Background: Making predictions on how events might unfold when reading a text improves comprehension. Research on reading and making predictions tends to focus predominantly on the effects of making predictions as a reading strategy in monolingual contexts. So far, there is a paucity of research on the effects of reading development strategies in which learners are encouraged to read a text and express their predictions on how the events might unfold in the text in a different language from the one the text is written in.

Objectives: This study investigated the possible effects of translanguaging techniques on the readers’ ability to make plausible predictions of events when reading texts.

Method: The study adopted a Solomon Four quasi-experimental design in which a total of 215 Grade 4 bilingual isiXhosa and English learners from different primary schools participated.

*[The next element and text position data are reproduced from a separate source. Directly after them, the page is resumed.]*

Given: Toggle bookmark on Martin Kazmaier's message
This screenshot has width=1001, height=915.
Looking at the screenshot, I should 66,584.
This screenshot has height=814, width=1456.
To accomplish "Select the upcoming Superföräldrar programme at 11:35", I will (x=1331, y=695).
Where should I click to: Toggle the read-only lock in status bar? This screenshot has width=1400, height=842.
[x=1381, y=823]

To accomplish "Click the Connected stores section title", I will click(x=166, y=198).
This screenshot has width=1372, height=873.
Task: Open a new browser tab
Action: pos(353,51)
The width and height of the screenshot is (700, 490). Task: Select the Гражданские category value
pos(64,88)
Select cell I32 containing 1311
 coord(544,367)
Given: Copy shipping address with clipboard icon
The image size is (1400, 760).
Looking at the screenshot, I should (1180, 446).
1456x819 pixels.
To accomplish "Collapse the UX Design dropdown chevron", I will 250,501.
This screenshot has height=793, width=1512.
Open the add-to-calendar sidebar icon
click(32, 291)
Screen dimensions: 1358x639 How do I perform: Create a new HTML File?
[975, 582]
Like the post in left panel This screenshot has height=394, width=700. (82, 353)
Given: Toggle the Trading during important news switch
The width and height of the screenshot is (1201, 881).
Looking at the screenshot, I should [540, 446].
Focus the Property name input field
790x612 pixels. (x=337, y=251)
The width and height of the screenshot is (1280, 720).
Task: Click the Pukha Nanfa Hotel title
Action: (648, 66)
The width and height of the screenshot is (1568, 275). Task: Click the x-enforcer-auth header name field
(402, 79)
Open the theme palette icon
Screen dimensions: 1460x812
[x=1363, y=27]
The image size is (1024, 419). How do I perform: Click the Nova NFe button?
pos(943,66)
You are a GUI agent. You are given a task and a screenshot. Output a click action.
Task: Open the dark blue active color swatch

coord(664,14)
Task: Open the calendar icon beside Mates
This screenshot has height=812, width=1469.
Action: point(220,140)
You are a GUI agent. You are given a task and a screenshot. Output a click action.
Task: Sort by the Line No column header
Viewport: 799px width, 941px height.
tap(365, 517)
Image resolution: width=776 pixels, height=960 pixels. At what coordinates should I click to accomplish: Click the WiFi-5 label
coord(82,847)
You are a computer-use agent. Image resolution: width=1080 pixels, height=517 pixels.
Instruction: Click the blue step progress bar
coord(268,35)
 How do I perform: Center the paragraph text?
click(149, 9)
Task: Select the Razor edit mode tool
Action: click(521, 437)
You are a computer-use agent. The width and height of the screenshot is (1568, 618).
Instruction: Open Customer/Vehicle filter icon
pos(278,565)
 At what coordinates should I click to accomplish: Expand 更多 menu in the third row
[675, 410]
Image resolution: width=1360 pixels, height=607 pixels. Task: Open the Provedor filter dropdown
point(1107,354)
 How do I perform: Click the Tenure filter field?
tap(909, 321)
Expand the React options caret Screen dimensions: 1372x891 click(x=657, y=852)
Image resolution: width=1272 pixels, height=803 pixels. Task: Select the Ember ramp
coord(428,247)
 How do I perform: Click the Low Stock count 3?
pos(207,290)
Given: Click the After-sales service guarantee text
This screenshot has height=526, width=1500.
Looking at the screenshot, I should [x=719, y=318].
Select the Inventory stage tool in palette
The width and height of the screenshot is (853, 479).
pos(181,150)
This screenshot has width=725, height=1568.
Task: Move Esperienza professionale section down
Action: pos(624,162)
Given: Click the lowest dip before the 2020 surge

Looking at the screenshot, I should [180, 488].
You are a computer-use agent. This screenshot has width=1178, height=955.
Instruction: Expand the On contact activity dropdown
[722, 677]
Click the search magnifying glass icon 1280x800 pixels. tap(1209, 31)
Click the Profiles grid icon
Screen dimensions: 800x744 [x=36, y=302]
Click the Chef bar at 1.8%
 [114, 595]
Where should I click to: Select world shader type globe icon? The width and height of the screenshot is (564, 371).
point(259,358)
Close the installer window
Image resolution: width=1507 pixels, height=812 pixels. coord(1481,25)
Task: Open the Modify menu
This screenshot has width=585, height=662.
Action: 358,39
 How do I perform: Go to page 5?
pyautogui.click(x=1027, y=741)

Results: The findings demonstrated that translanguaging techniques, in which a tapestry of the learners’ linguistic repertoire is used simultaneously in one reading lesson, have a positive impact on the learners’ ability to make plausible predictions on how the events might unfold when reading texts. The findings also indicated that accurate text prediction is determined by a number of factors, which include the reader’s familiarity with the content, the context of the reading text and the vocabulary used therein.

Conclusion: For text prediction as a reading development strategy to be successful, the text and the reader’s knowledge of the word, the world and the language ought to match. Otherwise, text prediction may be hampered due to lack of the reader’s relevant background and linguistic knowledge.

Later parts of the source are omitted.